- [Data entries]
■ ■ ■ ■ ■

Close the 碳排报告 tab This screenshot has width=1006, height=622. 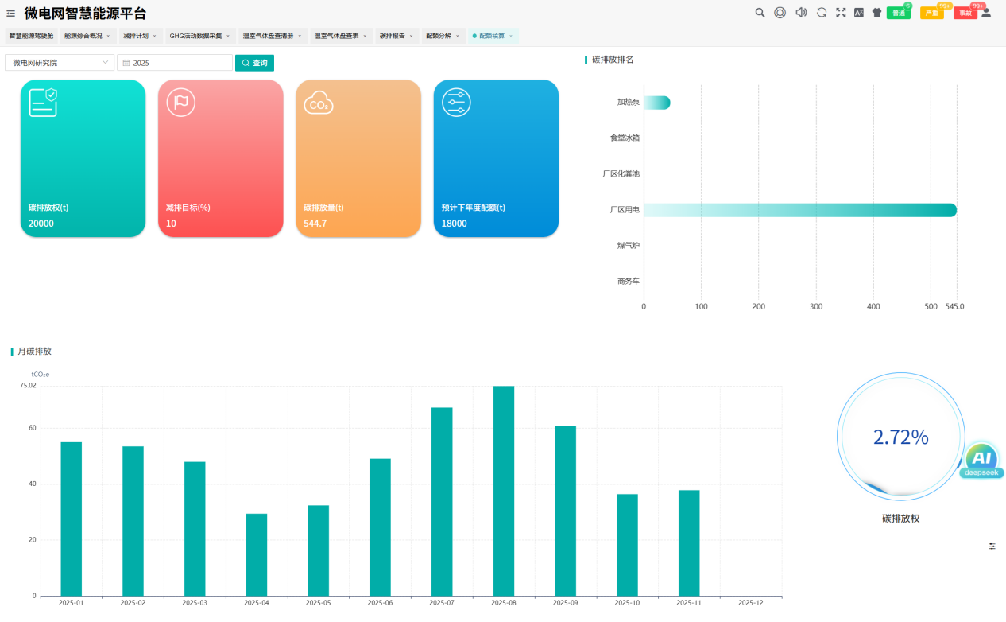(412, 36)
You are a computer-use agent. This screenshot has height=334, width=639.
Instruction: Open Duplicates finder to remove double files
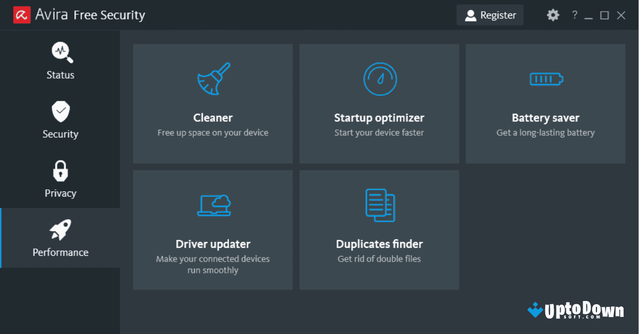pos(379,230)
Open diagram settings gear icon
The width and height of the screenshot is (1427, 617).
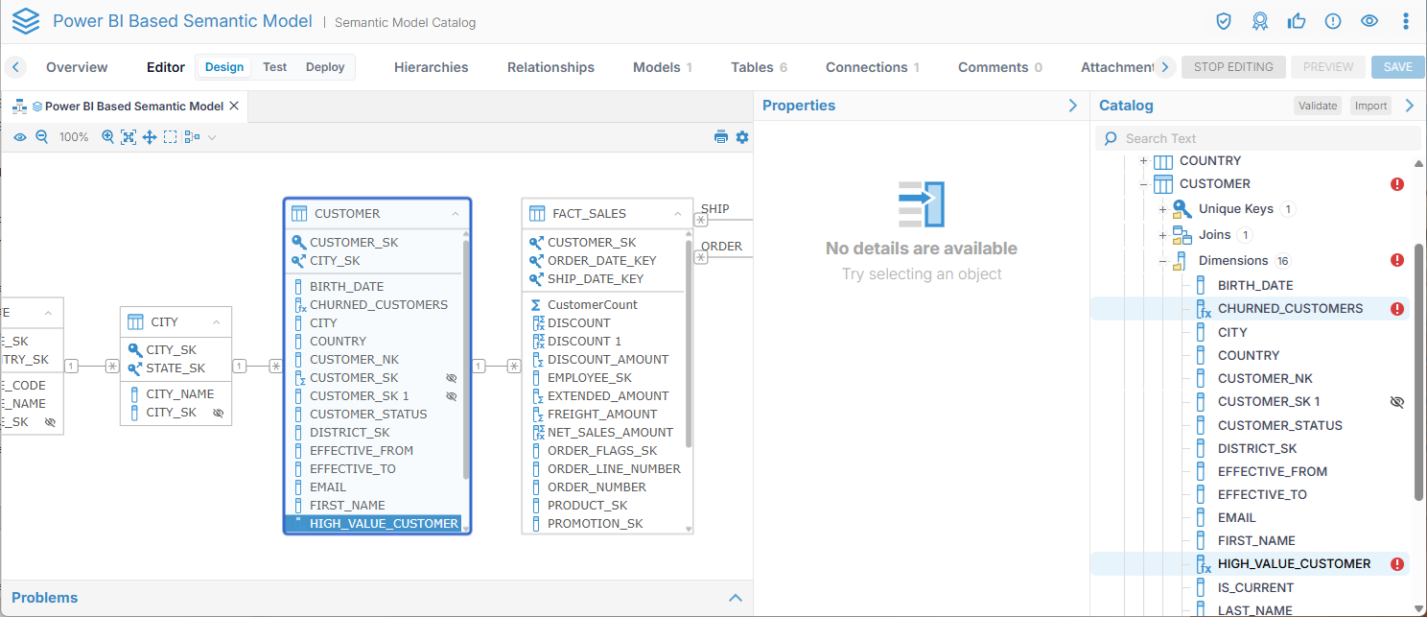(742, 137)
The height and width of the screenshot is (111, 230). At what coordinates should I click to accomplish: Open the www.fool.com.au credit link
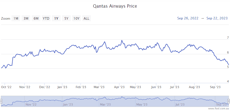[218, 109]
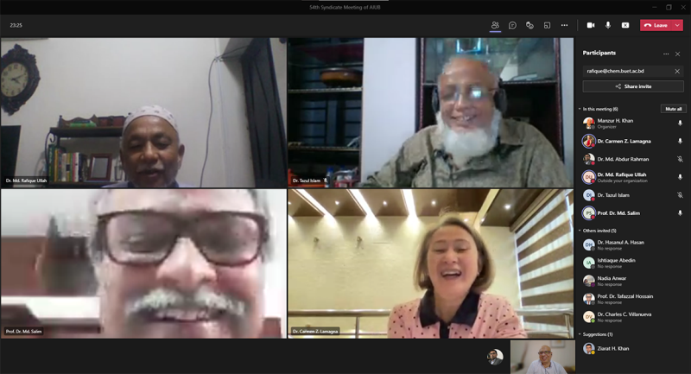Open breakout rooms from the meeting toolbar
Screen dimensions: 691x374
click(547, 25)
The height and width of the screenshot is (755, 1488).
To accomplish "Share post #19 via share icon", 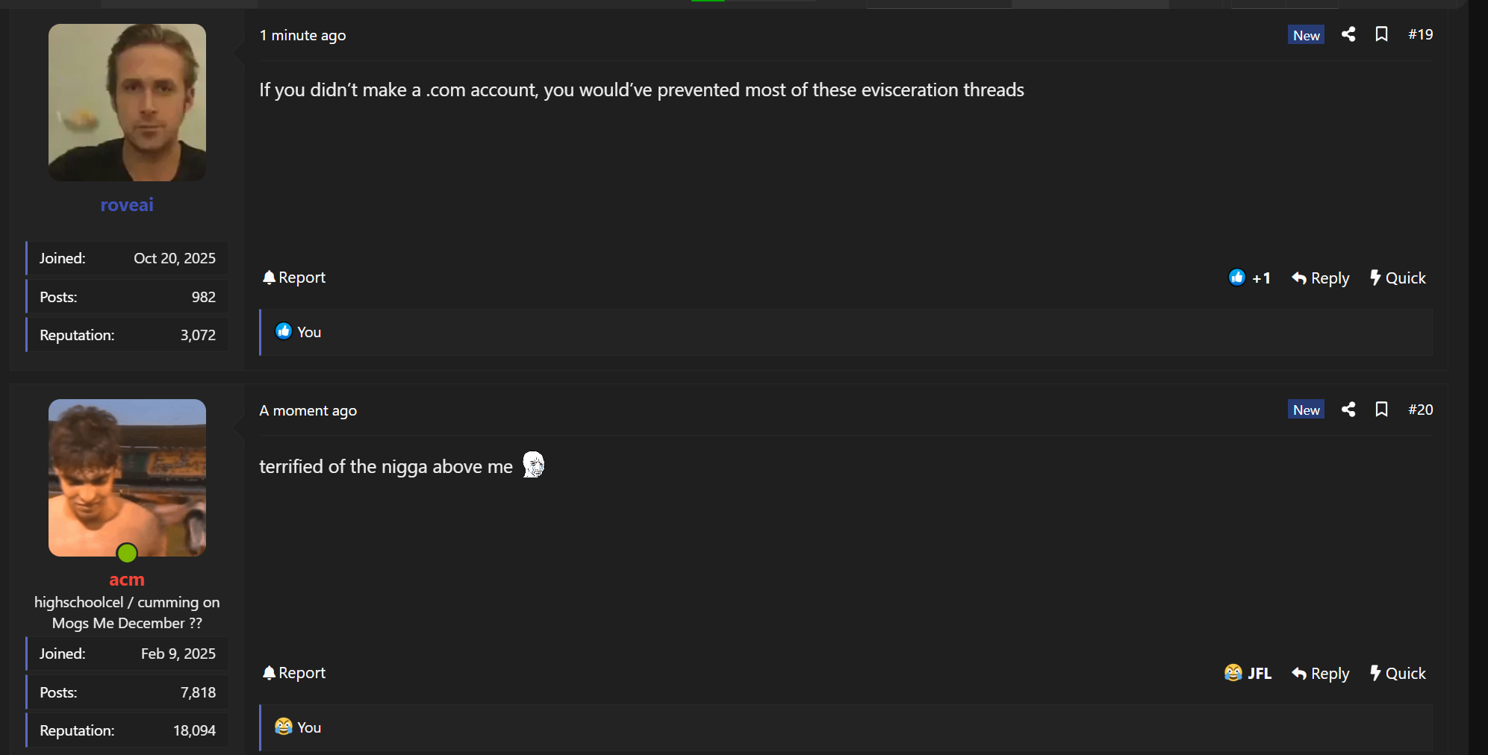I will [x=1348, y=34].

■ ■ ■ ■ ■

- [Your instructions] Repeat exactly, and only, the entries from the line with "The height and width of the screenshot is (111, 230)." through the line with "The height and width of the screenshot is (755, 1488).". Pictures are skipped.

- [Answer for this exercise]
The height and width of the screenshot is (111, 230). At what coordinates should I click to accomplish: Open the www.fool.com.au credit link
[218, 109]
Open breakout rooms from the meeting toolbar
Screen dimensions: 691x374
click(547, 25)
The height and width of the screenshot is (755, 1488).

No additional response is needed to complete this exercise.